20.01.13

Schifffahrt

Scandlines testet erstmals Hybrid-Fähren auf der Ostsee

Erfüllt die Sechs-Millionen-Investition auf der "Prinsesse Benedikte" die Erwartungen, will die Reederei drei Schiffe der Route nachrüsten.

Foto: dpa
Scandlines-Schriftzug auf einer Fähre (Archivfoto)
Scandlines-Schriftzug auf einer Fähre (Archivfoto)
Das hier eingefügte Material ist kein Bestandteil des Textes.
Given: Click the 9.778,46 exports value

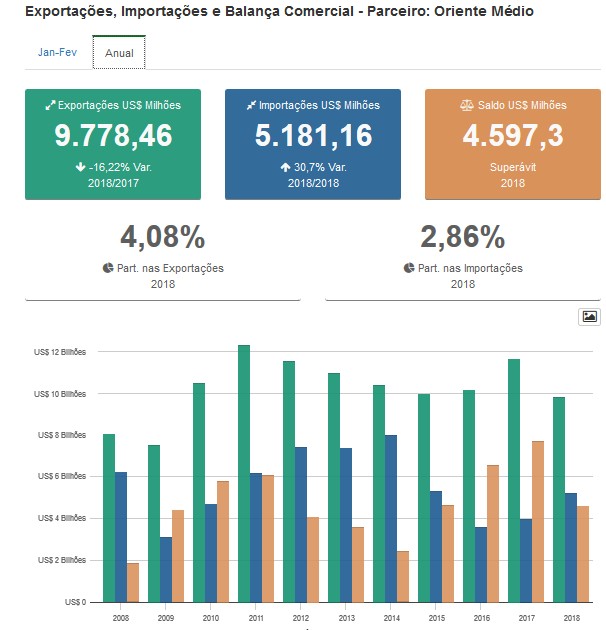Looking at the screenshot, I should coord(113,135).
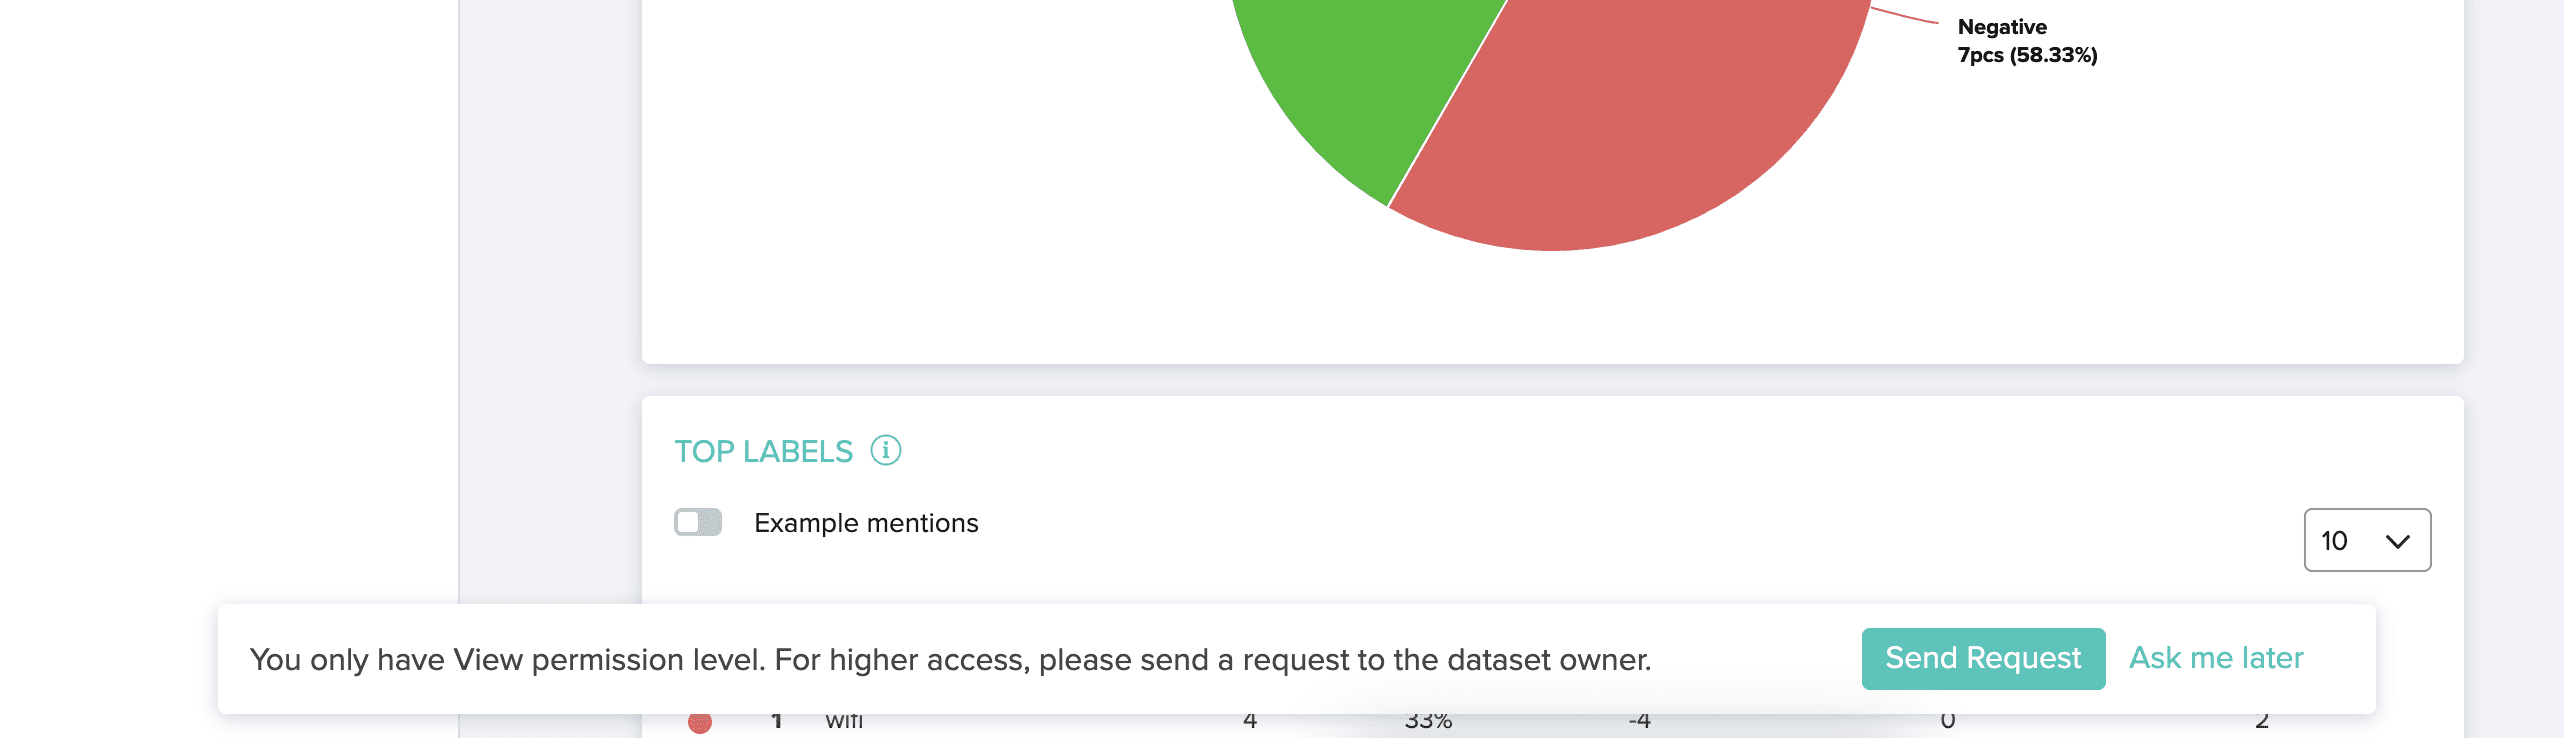Select the wifi label in the table
This screenshot has height=738, width=2564.
pos(844,721)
Puttgarden/Rostock. Auf der Ostsee sind ab März die ersten Hybrid-Fähren im Einsatz. Die Reederei Scandlines testet auf der Vogelfluglinie zwischen Puttgarden auf Fehmarn und dem dänischen Rodby ein Schiff mit kombiniertem Diesel- und Batteriebetrieb. Erfüllt die Sechs-Millionen-Investition auf der "Prinsesse Benedikte" die Erwartungen, werden bis Jahresende die anderen drei Schiffe der Route nachgerüstet, sagte Reedereichef Sören Poulsgaard Jensen.

Die wiederaufladbaren Batterien werden samt der Steuereinheit im Maschinenraum installiert, sie speichern überschüssige Energie der Hauptmotoren und können bei Bedarf per Knopfdruck zugeschaltet werden. Zusätzlich erhält die "Prinsesse Benedikte" probehalber einen Abgasreiniger, der in den Schiffsschornstein eingebaut wird. Mit ihrem "grünen Schiff" hofft die Reederei auf eine bis zu 20-prozentige Kraftstoffeinsparung und deutlich weniger Emissionen.